7. Create the syrup by boiling the water, sugar, honey, lemon juice and the wedge of lemon for about 10 minutes. Let cool.

8. Once the Baklava is out of the oven and while still hot, pour the cooled syrup over the top.

Plati Sto Fourno (Slow-roasted Shoulder of Lamb)

Slow-roasted Shoulder of Lamb is a family favourite. It is the hero dish we make on Easter Sunday. The aromas of the lamb, garlic, lemon and herbs permeate the kitchen as it slowly cooks. After the long period of fasting from any meat product, we await anxiously to sit at the table to enjoy the succulent lamb.
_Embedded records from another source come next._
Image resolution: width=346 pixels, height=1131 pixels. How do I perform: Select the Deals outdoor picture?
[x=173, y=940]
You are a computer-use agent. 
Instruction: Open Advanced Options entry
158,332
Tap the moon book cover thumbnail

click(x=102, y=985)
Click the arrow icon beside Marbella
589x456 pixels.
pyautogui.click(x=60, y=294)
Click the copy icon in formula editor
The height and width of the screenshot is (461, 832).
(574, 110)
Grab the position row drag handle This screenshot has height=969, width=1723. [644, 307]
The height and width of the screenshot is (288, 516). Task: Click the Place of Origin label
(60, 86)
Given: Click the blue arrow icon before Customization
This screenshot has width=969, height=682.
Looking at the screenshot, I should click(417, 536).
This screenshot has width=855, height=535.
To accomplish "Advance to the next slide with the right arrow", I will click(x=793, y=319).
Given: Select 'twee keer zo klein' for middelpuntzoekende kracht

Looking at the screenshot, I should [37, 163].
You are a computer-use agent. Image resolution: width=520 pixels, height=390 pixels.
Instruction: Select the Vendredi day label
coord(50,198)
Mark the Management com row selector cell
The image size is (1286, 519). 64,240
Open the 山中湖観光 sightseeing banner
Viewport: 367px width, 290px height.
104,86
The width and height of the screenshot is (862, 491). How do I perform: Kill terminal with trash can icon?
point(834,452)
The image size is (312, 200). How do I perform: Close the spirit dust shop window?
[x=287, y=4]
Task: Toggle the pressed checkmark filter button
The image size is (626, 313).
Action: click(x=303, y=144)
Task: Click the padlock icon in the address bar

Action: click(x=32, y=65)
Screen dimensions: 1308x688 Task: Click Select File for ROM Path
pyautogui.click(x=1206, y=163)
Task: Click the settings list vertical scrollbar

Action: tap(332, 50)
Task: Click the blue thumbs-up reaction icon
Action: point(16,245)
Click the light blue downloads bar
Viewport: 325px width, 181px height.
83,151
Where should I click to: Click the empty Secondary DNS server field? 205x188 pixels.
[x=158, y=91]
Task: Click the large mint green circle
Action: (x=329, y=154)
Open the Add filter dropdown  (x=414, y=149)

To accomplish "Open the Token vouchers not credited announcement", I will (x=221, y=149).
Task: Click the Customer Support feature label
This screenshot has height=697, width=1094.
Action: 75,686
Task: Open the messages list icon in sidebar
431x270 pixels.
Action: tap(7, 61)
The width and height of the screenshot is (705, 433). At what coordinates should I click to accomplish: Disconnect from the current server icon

That said, I do cook this dish at other times throughout the year as well, especially if I’m entertaining for lunch or dinner.

Rule number one: Start with the best lamb. I buy Salt Bush lamb from my butcher and get him to de-bone it, leaving only the shank. You can leave the bones if you prefer. Select your best platter and serve your friends and family a dish that they will never forget!


1 shoulder of lamb

2 lemons, skin and pith removed so you have 

just the flesh

3 onions

1 head of garlic

8 cloves of garlic, 

peeled and sliced 

in half

olive oil

1 tbsp oregano

sprigs of rosemary

2 tsp cooking salt

1 tsp black pepper


1. Firstly, clean your lamb using a damp paper towel. Remove any fat that you don’t want, but don’t remove too much because fat keeps the meat moist.

2. Preheat your oven to 200˚C.

3. Clean and peel the onions. Slice them about L/e inch thick and assemble them on the bottom of the baking dish. Sprinkle a little salt and pepper on them and drizzle olive oil. Place the lamb on top. In a bowl, put the salt, pepper, oregano and garlic cloves (halve the garlic cloves as it is easier to insert). Generously sprinkle the seasoning over the lamb on both sides. 

4. Using a sharp knife, make incisions all over the lamb. Insert the garlic cloves and a little rosemary into these incisions. Now you need to slice your lemons and place the slices all over the lamb. Cut the whole head of garlic in half and place halves in the baking dish. Drizzle a little olive oil over the top of the lamb.

5. Tear a sheet of baking paper large enough to cover your dish. Wet it under a tap, scrunch it up and cover your lamb as though the baking paper were a little blanket. Cover the entire baking dish with foil and put it in the oven. For the first 30 minutes, bake it at 200˚C in a fan-forced oven. 

6. Then reduce your temperature to 150˚C and bake for a further 1B/c hours.

7. Remove the foil and baking paper and bake the lamb uncovered for another 30 minutes.